• _Short problem_
Please convert the listing into a Markdown table with the columns "Number" and "Line", starting with the line that contains "The width and height of the screenshot is (181, 126)." and going on through the line that contains "pyautogui.click(x=470, y=28)". Skip blank lines and leave out the pictures.
# # #
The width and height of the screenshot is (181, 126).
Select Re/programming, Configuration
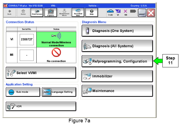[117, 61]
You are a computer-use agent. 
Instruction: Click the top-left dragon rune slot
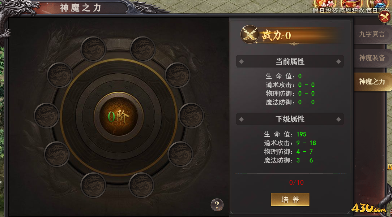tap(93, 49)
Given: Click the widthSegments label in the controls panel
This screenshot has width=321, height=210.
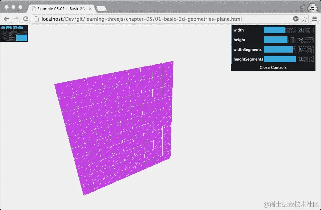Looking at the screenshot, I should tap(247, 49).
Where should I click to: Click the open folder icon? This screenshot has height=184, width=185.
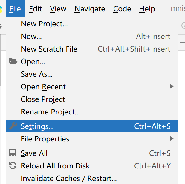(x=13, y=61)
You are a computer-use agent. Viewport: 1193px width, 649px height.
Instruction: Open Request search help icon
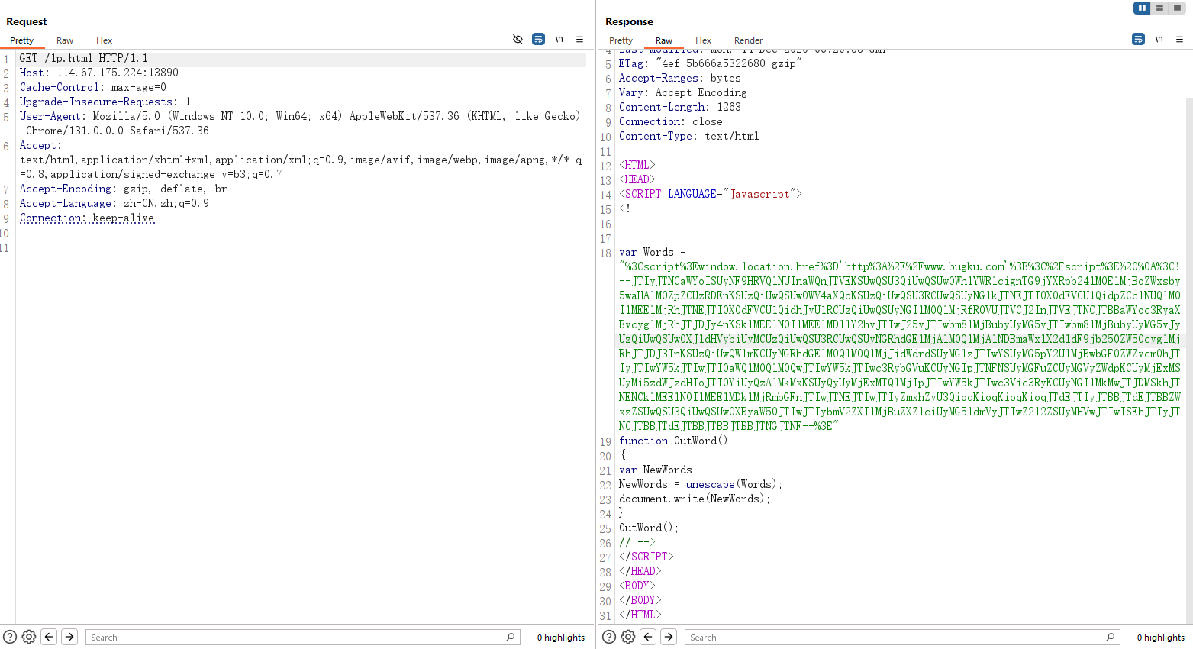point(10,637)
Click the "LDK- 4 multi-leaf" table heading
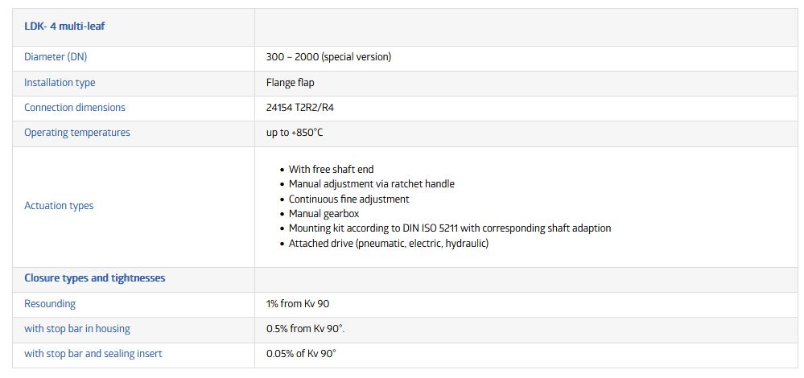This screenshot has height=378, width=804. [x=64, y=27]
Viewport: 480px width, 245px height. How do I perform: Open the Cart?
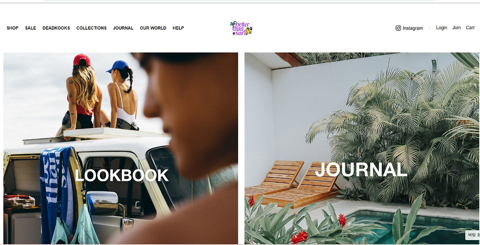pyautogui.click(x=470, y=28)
# # #
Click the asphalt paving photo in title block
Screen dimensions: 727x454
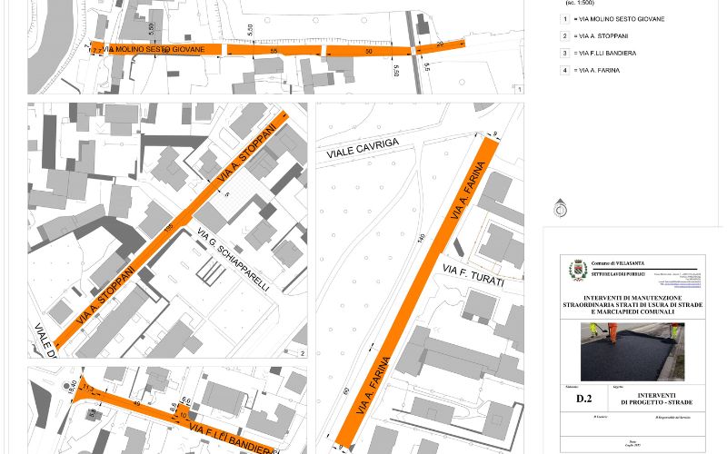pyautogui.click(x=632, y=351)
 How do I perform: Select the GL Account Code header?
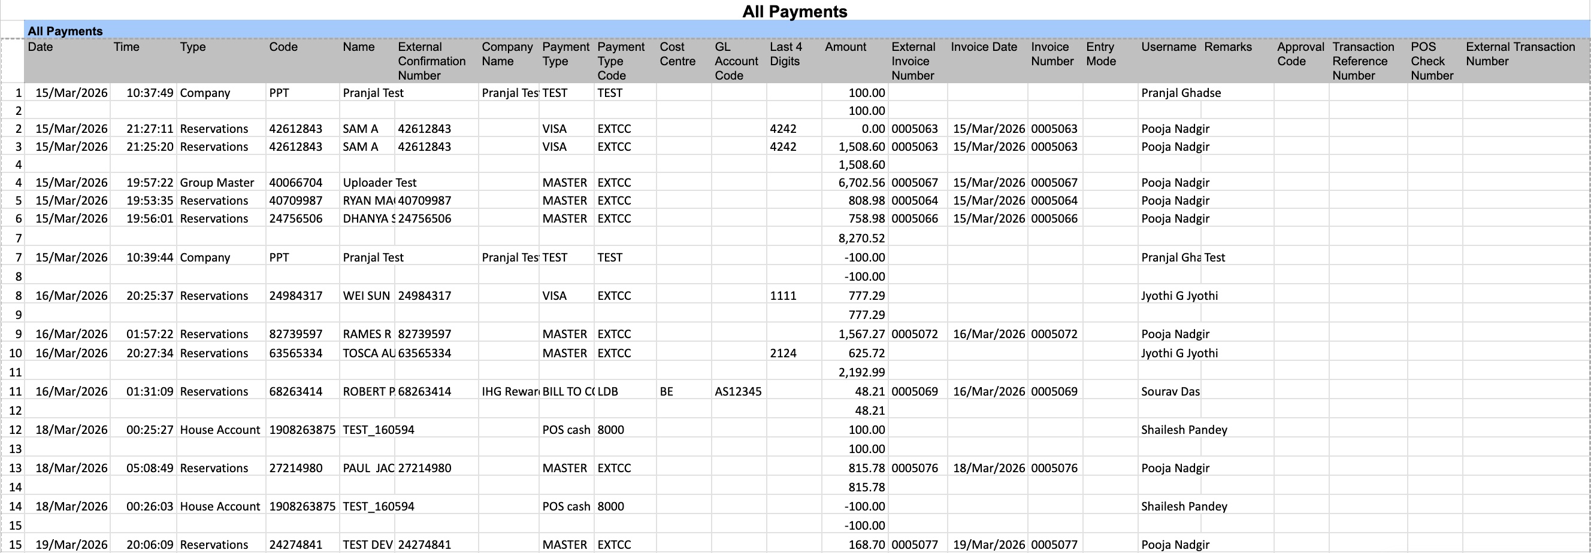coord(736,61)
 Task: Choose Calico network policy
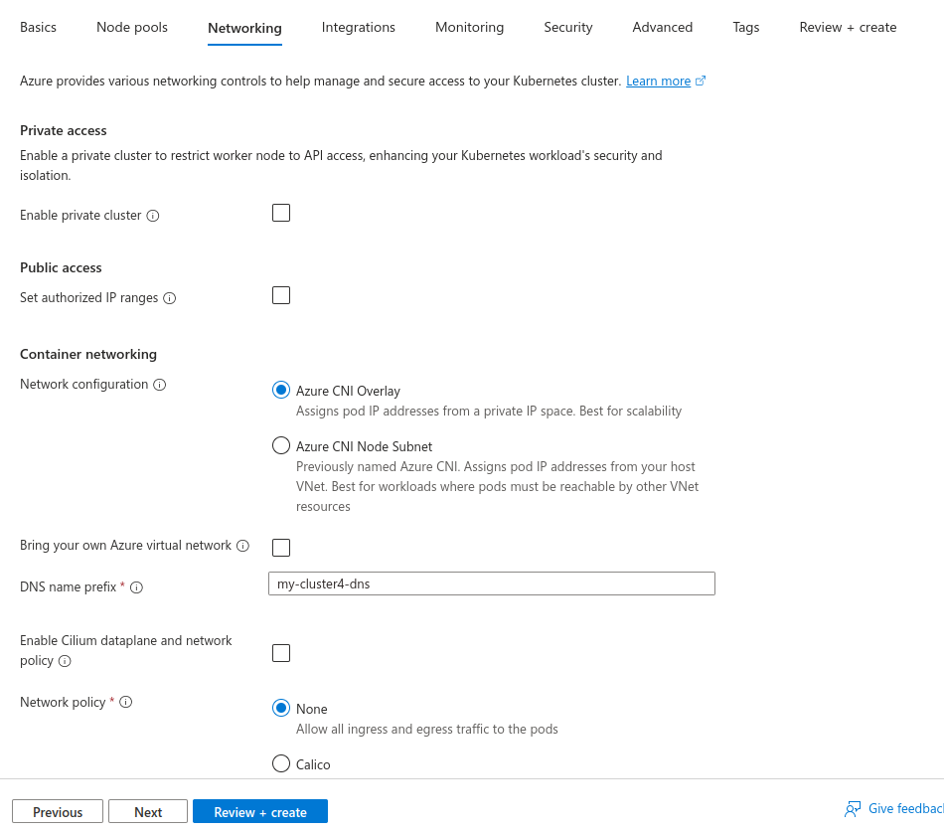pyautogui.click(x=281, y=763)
# # #
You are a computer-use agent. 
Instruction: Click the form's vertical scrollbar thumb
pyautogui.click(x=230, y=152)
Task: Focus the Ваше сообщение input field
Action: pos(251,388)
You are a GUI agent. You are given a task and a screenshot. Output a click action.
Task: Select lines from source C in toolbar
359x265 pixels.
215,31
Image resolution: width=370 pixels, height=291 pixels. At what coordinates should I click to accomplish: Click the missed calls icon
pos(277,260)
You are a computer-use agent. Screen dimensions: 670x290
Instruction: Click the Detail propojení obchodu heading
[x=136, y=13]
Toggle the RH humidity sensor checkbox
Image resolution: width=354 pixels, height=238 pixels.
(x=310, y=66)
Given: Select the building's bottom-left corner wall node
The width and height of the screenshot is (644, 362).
# # #
• _Complete output_
| Number | Line |
|---|---|
| 1 | The width and height of the screenshot is (181, 126). |
| 2 | Select Re/programming, Configuration |
| 3 | [117, 61] |
| 4 | You are a computer-use agent.  |
| 5 | Instruction: Click the top-left dragon rune slot |
| 6 | tap(93, 49) |
| 7 | Given: Click the widthSegments label in the controls panel |
| 8 | This screenshot has width=321, height=210. |
| 9 | Looking at the screenshot, I should tap(247, 49). |
| 10 | Where should I click to: Click the open folder icon? This screenshot has height=184, width=185. |
| 11 | (x=13, y=61) |
| 12 | You are a computer-use agent. Viewport: 1193px width, 649px height. |
| 13 | Instruction: Open Request search help icon |
| 14 | point(10,637) |
| 15 | Click the "LDK- 4 multi-leaf" table heading |
| 16 | This screenshot has height=378, width=804. [x=64, y=27] |
| 17 | Viewport: 480px width, 245px height. How do I perform: Open the Cart? |
| 18 | pyautogui.click(x=470, y=28) |